Exercise brief:
Search the entries for the word "color" and report each line that has it.
━━━━━ Task inputs ━━━━━
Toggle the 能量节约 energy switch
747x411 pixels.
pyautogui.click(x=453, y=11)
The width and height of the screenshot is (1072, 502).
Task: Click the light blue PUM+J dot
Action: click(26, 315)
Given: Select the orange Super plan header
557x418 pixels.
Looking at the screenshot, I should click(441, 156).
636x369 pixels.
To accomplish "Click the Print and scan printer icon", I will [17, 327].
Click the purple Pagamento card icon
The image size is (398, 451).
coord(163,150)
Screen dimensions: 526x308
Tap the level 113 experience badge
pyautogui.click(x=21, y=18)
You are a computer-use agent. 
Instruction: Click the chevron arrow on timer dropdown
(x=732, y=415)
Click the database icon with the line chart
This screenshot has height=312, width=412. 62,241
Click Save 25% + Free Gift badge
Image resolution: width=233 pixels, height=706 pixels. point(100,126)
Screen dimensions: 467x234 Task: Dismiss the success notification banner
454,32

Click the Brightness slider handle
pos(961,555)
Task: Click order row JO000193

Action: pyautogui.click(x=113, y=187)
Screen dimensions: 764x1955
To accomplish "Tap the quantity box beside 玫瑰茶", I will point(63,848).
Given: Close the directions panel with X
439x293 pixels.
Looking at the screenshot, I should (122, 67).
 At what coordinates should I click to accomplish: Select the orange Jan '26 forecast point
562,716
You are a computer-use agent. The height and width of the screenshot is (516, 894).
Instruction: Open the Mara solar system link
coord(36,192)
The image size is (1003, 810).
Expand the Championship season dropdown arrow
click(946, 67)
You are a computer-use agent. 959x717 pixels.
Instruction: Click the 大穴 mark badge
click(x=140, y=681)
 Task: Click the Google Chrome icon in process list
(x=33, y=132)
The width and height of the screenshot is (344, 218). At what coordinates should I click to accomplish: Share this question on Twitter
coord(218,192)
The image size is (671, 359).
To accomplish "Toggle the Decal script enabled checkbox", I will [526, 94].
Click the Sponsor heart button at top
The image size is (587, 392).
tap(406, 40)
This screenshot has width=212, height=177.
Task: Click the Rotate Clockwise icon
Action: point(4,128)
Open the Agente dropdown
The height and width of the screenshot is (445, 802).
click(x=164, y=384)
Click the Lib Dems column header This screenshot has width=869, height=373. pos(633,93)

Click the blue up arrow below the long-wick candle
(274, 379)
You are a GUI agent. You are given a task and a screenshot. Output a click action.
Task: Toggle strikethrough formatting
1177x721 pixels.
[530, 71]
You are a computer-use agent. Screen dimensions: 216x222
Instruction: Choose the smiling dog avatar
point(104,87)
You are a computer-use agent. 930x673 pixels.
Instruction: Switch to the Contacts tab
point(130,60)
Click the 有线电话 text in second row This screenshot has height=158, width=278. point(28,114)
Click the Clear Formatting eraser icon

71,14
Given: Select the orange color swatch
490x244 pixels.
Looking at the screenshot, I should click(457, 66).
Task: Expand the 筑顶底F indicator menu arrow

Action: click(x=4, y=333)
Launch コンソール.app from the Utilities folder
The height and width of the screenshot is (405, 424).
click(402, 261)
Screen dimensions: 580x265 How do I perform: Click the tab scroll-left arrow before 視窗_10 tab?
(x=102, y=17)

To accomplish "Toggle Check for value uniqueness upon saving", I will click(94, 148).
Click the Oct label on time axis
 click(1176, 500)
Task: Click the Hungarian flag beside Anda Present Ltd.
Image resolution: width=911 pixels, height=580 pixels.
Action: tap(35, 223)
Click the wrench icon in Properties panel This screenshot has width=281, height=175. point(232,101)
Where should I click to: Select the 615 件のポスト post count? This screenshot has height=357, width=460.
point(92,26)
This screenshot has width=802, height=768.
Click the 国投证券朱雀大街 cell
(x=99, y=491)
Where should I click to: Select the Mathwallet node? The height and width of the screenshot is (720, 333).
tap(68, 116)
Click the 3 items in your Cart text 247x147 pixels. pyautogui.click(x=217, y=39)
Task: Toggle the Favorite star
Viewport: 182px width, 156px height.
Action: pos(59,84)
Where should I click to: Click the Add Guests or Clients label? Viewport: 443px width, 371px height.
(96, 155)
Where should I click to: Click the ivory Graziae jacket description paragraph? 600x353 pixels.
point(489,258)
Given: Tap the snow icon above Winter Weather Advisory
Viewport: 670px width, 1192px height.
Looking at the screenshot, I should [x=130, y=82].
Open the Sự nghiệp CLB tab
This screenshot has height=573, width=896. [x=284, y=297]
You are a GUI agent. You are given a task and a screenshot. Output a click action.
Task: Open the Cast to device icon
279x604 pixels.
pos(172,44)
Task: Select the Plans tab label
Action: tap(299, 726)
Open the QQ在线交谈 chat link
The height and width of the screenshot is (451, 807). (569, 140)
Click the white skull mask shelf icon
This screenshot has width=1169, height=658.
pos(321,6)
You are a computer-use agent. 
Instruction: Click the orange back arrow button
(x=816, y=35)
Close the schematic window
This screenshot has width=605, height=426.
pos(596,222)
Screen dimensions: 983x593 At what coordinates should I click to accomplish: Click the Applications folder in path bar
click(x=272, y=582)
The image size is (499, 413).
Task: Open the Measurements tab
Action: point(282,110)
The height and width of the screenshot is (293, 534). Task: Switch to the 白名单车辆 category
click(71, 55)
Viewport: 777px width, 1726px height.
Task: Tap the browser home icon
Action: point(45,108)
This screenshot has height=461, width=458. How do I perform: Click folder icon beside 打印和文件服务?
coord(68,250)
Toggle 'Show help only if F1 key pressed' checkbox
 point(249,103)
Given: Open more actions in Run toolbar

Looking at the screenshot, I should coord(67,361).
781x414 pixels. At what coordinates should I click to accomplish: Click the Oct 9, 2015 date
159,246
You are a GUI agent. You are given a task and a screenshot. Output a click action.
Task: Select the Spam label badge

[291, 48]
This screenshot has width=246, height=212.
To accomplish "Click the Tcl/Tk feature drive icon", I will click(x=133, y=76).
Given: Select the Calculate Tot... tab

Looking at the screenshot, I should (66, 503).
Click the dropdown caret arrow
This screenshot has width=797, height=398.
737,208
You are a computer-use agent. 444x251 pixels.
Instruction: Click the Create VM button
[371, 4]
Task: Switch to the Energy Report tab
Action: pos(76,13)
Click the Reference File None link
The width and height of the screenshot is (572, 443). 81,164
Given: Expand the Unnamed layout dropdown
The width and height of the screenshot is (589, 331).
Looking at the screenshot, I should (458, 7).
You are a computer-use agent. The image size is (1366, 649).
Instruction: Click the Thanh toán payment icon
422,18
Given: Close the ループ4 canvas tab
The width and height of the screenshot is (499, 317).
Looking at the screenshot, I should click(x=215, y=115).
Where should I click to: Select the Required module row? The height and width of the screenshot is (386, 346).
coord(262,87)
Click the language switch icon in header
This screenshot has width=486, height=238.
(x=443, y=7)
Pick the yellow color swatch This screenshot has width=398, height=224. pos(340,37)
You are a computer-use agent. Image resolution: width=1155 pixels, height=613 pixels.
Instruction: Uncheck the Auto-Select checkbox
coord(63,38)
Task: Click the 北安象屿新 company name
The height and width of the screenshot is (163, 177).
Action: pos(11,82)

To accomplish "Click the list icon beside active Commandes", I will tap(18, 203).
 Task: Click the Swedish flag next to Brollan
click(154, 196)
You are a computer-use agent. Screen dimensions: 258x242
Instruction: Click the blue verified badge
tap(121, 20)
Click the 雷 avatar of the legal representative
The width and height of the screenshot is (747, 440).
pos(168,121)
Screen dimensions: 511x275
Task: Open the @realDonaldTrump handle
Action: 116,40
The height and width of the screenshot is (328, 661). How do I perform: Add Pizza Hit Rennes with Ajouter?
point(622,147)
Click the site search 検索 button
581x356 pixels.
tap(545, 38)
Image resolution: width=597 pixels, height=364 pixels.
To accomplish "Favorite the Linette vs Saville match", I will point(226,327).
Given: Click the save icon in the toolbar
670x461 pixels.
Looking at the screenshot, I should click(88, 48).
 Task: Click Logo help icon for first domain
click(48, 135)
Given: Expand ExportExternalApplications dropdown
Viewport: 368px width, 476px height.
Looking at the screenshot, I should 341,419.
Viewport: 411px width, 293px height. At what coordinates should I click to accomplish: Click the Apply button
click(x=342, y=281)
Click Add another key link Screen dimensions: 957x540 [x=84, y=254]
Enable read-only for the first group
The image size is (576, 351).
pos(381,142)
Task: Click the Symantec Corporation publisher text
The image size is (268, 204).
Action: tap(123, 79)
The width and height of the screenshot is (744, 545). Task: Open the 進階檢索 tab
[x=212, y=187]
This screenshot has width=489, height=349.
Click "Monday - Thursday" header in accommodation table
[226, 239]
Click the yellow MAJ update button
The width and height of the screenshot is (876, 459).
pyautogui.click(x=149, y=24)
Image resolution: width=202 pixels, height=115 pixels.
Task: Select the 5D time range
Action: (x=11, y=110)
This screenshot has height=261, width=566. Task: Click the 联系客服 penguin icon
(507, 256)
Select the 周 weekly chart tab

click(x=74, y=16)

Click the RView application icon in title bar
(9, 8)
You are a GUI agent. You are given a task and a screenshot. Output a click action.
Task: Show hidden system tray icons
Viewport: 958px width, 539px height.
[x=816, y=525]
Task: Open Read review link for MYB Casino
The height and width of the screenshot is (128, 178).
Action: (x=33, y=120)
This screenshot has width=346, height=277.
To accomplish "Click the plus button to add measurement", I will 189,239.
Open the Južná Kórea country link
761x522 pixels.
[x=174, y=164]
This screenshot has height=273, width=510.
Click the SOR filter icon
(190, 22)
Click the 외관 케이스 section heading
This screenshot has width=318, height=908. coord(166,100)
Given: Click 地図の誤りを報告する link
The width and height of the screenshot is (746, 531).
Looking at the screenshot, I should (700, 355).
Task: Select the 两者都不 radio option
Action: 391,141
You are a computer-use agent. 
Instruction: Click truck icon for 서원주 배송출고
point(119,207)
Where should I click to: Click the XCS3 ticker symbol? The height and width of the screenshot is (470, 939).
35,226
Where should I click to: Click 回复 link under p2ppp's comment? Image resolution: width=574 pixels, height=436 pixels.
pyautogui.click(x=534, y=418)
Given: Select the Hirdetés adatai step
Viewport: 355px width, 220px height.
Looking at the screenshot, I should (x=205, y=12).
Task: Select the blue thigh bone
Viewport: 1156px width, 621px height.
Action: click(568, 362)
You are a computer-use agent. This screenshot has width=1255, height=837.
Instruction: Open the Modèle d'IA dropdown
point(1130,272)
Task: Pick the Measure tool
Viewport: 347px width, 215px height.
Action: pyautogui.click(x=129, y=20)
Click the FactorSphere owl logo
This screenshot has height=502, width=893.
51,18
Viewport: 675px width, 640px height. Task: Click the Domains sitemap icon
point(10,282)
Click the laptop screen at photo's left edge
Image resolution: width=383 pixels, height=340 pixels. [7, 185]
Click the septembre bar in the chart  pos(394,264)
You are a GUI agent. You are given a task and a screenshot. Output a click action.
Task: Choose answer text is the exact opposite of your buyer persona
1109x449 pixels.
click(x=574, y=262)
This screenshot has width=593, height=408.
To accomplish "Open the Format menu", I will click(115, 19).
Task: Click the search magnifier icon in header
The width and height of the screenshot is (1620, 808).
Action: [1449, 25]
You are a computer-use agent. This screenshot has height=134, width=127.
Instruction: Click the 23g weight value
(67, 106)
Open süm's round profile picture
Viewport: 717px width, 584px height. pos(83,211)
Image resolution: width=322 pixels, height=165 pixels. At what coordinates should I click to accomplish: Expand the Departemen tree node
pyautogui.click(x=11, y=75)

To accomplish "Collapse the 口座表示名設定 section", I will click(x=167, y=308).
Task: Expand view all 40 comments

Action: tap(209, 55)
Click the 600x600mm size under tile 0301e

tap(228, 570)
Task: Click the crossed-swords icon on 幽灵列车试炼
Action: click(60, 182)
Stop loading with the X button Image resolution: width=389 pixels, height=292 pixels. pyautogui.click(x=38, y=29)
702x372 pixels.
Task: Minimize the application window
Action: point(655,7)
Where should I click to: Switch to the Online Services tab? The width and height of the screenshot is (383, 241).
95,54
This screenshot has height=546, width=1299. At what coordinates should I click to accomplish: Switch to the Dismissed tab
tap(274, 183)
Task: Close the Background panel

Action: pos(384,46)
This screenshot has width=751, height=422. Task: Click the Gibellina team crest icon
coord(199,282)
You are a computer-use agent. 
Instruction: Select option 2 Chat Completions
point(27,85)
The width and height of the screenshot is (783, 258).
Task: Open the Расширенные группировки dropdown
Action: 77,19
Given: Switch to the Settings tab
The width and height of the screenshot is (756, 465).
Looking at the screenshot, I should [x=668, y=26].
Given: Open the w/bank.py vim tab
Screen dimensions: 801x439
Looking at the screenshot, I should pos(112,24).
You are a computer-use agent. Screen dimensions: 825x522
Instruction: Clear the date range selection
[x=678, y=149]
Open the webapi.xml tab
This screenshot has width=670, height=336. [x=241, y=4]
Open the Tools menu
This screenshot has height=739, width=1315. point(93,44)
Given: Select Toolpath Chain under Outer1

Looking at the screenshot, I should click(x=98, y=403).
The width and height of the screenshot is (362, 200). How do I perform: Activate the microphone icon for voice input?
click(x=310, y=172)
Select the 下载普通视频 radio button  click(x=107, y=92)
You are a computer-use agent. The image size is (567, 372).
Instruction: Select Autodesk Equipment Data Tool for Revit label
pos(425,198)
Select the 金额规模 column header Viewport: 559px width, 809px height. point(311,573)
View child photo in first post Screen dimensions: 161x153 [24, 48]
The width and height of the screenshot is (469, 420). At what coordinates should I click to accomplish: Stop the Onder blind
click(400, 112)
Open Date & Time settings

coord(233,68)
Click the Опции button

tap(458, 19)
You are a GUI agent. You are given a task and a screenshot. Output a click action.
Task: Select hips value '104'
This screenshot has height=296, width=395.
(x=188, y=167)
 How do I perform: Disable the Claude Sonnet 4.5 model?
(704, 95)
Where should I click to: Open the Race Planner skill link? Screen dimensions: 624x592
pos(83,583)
━━━━━
Result of this exercise:
Given: Select the orange color swatch
Pick the yellow color swatch This screenshot has width=398, height=224. pos(340,37)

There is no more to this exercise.